My identity card said "Spouse" and I would look at it sometimes in a puzzled way..I was married for thirteen years at that point, (1992) and the word "spouse" had an unfamiliar twang to it. The babysitters would come in the evening, and for two hours, I would head out to the Forbes Library, which was immediately next door,  for only a hedge divided us, and there I would immerse myself in 19th century mission records, and keep my commitment to the Nehru Memorial Museum and Library that my six month stay in USA was to further my research archive on mission history for South India as a Fellow of the NMML.
It was in that small town that I learned to wash dishes, and to clean house and make beds, for we were without a servant. Sandhya helped me by following me around, and it was here that I discovered that I was pregnant for a third time. The physician who saw me at the hospital was a charming man, who said " There she is, sucking her thumb. I have one like that at home." I was completely startled, and grew fatter by the day, and wondered what people would say when I returned to Delhi. Malli is now twenty, and has a distinctive love for pizzas.
So there I was, winter in Massachusetts slowly turning into spring, the first buds shooting through, friends dropping in continuously, since Shiv was gregarious by nature, and when I had time, I wrote not just on Mission History, but I wrote a novel too ( the so called failed novel in The Visiting Moon was written in Massachusetts. I was following a Bernard Shaw principle there, the play within a play). My neighbour was a kind Bavarian woman, who taught at the College, and who went out her way to make us comfortable in our university house. And Frederique Marglin and Kathryn Pyne Addleson, both well known feminist scholars and collaborators in a course Shiv was teaching, introduced me to the practical aspects of Feminism. Frederique loaned me a very  valuable collection of jailhouse blues, and presented me with an african violet which kept me company for all those six months, blooming consistently in the hot radiator environment of a New England winter, which in January 1992, was blizzard weather indeed.
And there were the corner shops from which we got our groceries. They were lovely. Going to a mall, for a pedestrian family like ours, was out of the question, since we could not have got the rare bus that went on to the high way. The corner grocery shops had fresh vegetables and fruit, since these came in from the tropical zones, with their name tags attached. A mango from Mexico, in a shop in  the college street, which stood shoulder to shoulder with bookshops and restaurants and music shops.....we just looked past the curious mango, and bought tomatos and apples and beans and potatos and since I eat a lot in winter, the brown paper bags were always heavy, and we would carry our grocery shopping back in Sandhya's pushcart. The green apples were a delight, they were sour and crisp, and I loved them.

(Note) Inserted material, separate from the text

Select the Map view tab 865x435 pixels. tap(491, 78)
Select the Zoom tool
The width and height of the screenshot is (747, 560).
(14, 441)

Sometimes Shiv's cousin who taught at the same college would take us for a long ride, and we would see the Malls from where we had bought our Chinese windcheaters, and our shoes, which were also sheep lined from China. "Communism feeding Capitalism", I would wonder, but the shoes were really comfortable ( we each had only one pair and they did not flap apart, but allowed us to walk in the snow without skidding). Those malls too each had their distinctive appearance about them, and were a congeries of shops put together, but our visit was only that once to buy our jackets at a sale, since the winter was so bitter. Meera still has her red one, and  I wear my olive green with the navy blue piping even now,  well worn though it is.
Those brown paper bags in which we brought our daily groceries  were my mnemonic for the corner shops which each had their distinct character, for we got to talk to people, and sometimes the customers were very old people who would buy single things, for their ability to purchase was limited: and it would be just a yogurt and cucumber, while we lived like the middle class always do in India, with  lots of fresh fruit and vegetables, everyday. Once I  asked "Do you have milk?" and the student doubling as a salesman said, "As much as you could possibly want!" which I thought was a very odd answer indeed. We ate pizzas for dinner, in a place where the owners spoke Italian, and only one member spoke English to deal with the collegiate clientele. They would talk to each other as they made the dough, and cut the vegetables and put it all on a spade which went into the log oven. For some reason, it was called Harvard Pizza, though we were three hours journey from that University.